- What this task involves
Everything from the line with "This screenshot has height=957, width=1232." down to the last line of the material below must be written out exactly. Leave out all other lines.
-*-
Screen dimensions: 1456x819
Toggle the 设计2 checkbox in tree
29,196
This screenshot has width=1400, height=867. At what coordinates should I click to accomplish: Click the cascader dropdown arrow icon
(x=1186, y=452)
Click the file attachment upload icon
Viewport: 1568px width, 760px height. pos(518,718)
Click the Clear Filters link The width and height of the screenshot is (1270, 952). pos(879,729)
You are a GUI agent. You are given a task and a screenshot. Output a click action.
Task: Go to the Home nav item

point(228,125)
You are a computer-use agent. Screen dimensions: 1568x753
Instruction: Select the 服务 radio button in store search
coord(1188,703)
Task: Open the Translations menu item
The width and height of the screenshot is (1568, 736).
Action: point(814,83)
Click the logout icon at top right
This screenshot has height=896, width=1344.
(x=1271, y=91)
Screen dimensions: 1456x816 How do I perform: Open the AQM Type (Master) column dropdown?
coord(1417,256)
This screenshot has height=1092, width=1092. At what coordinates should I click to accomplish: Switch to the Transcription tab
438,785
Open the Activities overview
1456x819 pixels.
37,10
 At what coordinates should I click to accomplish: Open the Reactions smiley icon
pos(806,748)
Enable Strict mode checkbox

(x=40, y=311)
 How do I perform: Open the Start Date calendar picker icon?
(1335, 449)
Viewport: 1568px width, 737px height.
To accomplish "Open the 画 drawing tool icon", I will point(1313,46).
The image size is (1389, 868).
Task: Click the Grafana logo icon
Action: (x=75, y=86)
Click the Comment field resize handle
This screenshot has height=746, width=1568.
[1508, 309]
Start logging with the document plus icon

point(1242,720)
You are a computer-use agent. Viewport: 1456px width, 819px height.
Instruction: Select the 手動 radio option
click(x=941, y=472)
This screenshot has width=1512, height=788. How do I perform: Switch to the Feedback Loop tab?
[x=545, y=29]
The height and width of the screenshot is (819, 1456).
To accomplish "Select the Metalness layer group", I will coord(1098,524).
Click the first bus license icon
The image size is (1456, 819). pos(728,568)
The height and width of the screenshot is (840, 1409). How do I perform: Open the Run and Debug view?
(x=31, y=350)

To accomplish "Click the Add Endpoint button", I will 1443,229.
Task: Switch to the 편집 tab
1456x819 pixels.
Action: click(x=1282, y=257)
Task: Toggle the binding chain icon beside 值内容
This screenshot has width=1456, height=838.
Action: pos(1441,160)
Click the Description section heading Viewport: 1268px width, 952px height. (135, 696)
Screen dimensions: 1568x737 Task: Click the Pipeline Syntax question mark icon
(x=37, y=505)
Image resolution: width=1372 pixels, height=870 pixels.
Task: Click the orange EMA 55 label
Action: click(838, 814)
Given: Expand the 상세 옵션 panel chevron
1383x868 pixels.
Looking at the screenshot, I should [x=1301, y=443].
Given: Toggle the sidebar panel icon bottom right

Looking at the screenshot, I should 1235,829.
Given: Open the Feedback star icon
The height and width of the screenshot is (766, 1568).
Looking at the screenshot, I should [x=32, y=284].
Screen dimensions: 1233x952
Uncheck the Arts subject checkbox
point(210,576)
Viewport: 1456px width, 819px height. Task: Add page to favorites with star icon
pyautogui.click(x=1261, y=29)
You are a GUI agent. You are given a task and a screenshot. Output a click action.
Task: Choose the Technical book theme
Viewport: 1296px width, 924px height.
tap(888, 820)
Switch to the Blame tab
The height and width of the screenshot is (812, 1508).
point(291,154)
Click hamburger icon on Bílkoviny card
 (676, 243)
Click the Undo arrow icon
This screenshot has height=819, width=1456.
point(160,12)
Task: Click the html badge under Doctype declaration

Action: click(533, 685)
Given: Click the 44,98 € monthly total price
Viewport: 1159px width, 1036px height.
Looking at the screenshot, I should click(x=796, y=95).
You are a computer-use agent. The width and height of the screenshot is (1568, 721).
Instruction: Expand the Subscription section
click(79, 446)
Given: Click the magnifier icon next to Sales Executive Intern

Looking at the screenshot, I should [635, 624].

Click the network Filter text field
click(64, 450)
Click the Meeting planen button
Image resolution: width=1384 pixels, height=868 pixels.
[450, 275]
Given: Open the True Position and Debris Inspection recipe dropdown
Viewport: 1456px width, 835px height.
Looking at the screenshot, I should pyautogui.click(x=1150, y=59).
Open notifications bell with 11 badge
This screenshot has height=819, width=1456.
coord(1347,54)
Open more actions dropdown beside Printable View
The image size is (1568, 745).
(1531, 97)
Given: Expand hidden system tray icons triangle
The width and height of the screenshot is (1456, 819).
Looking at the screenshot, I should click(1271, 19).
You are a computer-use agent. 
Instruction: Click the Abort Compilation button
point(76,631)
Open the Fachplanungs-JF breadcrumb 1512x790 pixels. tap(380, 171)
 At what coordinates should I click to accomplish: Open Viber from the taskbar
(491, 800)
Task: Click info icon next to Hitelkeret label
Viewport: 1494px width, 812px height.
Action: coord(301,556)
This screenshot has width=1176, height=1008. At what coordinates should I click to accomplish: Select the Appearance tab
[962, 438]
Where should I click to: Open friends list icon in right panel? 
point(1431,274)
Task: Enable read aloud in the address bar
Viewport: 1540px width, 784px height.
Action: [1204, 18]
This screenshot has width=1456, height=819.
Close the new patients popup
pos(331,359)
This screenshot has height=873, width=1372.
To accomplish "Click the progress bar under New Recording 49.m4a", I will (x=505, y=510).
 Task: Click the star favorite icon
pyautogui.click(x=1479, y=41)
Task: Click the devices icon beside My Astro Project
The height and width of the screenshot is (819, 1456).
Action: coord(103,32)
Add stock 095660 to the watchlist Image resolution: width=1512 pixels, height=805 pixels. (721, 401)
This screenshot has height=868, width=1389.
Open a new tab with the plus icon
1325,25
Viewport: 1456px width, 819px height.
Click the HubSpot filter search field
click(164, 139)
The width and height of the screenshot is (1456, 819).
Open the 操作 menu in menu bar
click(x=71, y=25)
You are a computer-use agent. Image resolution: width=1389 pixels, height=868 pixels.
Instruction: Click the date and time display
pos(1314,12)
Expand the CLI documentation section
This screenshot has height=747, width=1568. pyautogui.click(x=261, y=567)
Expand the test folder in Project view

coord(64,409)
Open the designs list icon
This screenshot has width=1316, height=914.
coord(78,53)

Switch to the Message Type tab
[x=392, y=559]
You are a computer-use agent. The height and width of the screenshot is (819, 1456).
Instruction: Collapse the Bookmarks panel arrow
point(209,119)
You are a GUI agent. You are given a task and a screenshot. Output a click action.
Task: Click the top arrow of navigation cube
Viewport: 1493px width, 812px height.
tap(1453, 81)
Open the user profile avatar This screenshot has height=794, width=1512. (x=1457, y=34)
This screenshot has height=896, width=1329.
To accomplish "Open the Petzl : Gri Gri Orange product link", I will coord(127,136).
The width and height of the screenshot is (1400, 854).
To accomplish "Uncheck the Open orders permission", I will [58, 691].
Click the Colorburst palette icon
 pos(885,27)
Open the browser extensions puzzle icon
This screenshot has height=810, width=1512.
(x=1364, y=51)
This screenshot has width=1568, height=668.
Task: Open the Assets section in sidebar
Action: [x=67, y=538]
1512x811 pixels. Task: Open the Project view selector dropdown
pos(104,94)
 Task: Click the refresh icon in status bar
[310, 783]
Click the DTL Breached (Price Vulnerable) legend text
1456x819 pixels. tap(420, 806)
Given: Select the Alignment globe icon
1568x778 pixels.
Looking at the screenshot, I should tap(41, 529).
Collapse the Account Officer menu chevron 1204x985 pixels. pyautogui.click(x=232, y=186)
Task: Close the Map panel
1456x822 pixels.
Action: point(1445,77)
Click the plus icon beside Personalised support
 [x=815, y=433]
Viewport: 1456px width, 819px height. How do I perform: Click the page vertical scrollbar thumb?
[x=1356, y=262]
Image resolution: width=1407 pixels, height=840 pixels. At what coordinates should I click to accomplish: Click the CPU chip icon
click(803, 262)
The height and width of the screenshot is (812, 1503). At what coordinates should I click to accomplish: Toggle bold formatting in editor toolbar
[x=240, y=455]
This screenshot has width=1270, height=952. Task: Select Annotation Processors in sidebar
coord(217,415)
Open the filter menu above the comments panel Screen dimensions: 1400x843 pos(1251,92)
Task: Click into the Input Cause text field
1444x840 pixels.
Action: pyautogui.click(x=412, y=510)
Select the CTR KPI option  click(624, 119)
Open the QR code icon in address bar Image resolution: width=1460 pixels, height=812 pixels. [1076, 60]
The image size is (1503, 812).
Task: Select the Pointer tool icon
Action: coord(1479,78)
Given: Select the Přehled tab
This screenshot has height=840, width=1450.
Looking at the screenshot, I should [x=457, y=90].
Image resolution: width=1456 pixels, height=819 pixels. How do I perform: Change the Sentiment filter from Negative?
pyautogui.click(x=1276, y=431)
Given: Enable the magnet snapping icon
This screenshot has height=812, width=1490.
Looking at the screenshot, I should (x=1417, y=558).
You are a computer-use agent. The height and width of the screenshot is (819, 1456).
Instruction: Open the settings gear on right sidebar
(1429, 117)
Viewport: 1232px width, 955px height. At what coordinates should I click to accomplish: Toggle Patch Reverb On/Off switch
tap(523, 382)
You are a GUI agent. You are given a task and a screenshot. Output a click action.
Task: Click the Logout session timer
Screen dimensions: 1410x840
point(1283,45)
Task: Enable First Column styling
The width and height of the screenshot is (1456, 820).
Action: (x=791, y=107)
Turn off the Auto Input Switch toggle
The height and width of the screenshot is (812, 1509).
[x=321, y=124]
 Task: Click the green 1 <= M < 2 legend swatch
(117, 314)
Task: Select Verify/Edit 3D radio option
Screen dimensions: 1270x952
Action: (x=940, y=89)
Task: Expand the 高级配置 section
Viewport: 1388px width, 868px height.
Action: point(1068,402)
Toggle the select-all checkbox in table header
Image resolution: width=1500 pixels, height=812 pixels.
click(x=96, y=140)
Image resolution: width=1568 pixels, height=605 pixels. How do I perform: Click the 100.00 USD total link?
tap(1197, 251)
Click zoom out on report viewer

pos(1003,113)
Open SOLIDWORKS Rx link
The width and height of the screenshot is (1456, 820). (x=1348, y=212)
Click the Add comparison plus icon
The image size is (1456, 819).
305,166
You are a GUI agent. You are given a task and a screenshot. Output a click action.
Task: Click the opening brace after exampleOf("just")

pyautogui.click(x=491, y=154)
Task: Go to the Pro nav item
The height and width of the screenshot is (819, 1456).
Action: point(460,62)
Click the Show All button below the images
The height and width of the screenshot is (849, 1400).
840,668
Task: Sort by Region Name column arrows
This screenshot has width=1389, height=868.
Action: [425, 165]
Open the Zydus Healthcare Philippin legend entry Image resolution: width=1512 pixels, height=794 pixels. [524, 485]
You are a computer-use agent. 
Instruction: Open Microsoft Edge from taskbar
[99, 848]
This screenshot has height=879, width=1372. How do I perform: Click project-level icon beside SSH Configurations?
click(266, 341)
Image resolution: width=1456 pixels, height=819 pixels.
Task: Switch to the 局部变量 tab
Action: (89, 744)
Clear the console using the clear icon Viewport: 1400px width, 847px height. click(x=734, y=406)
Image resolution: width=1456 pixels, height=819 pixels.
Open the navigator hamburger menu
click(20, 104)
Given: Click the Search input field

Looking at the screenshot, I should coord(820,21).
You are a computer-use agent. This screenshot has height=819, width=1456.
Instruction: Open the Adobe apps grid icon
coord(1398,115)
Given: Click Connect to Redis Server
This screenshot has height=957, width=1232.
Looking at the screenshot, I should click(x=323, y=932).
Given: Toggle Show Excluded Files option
-*-
- Written solution
This screenshot has height=957, width=1232.
Looking at the screenshot, I should click(x=323, y=932).
Given: Toggle Show Excluded Files option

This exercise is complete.